» Your goal: Where the line containing "The width and" appears in the records below, begin there and repeat each line exactly through the final one, dropping all pictures.
----
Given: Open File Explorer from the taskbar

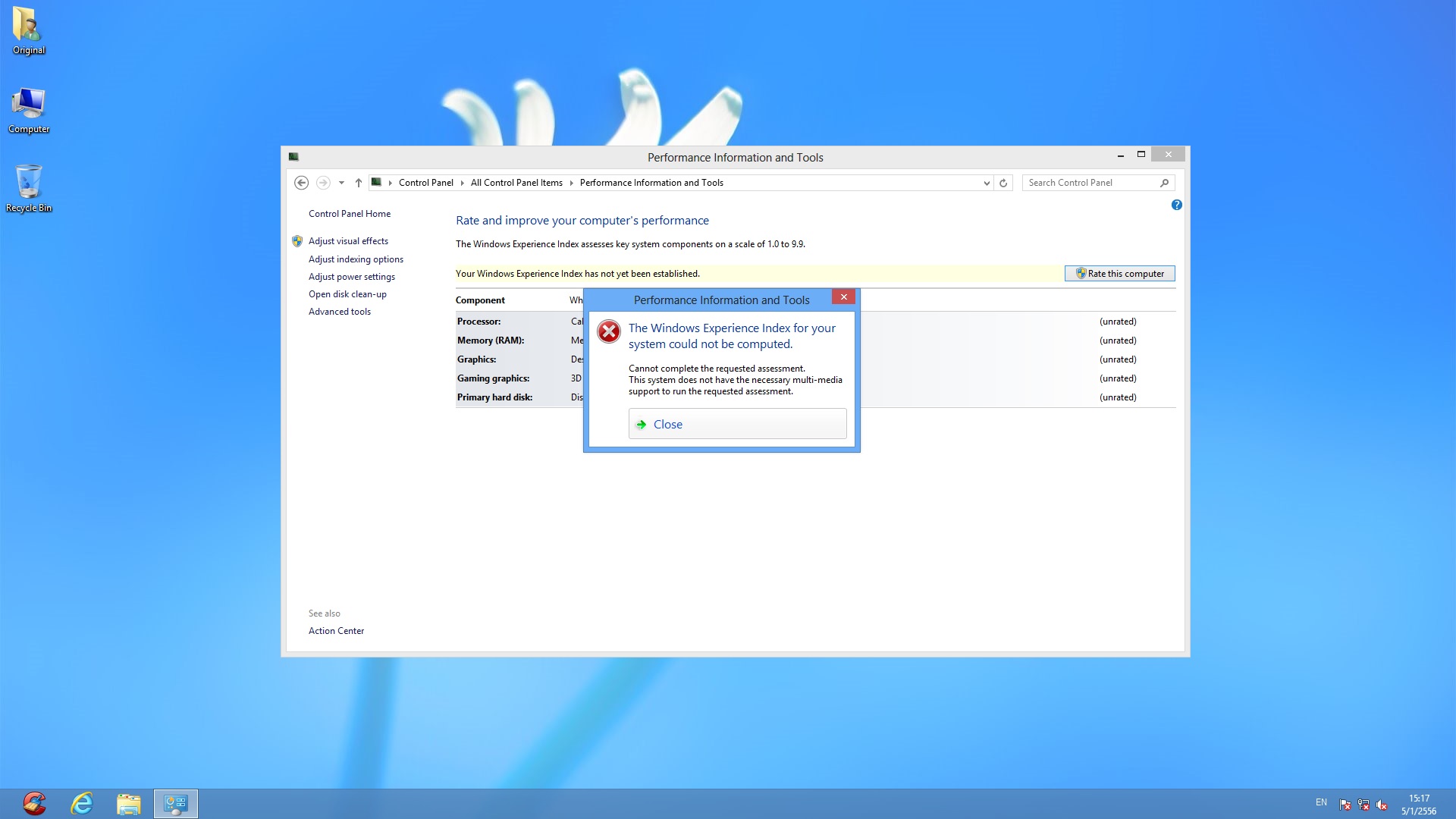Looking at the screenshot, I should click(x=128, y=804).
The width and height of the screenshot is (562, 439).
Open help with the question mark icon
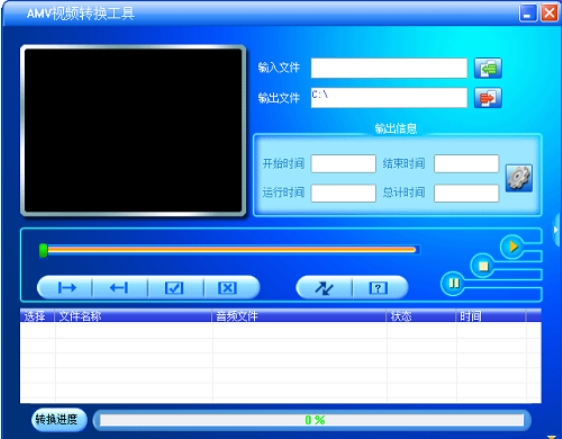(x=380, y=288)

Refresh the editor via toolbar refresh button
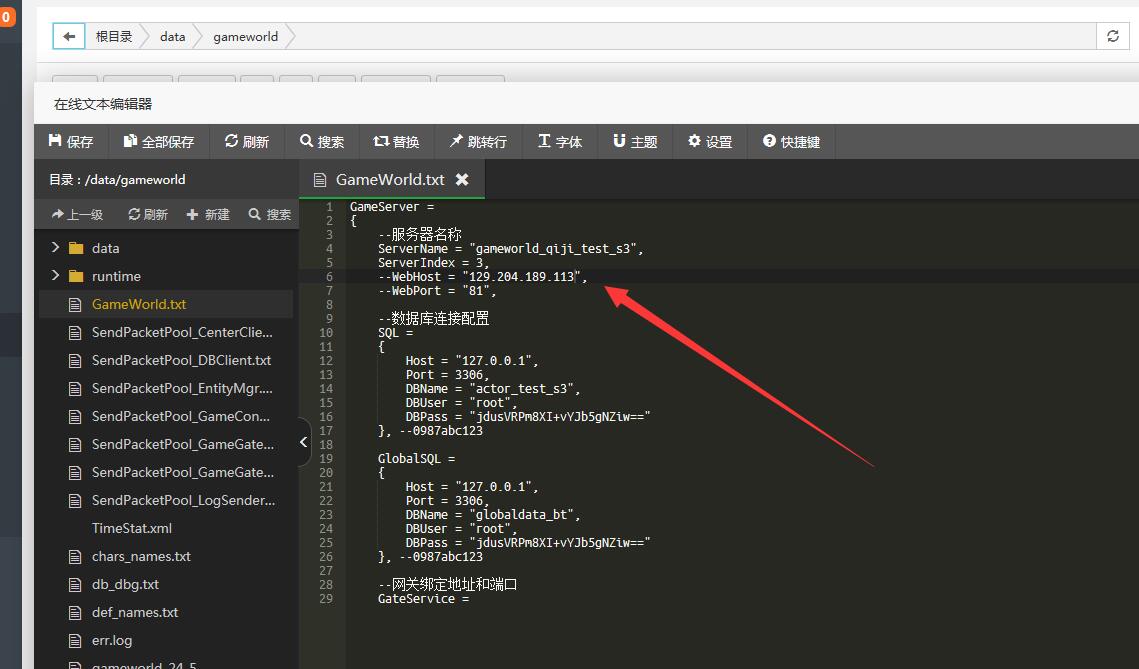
----
» Solution below:
The width and height of the screenshot is (562, 439).
Open help with the question mark icon
(x=380, y=288)

Refresh the editor via toolbar refresh button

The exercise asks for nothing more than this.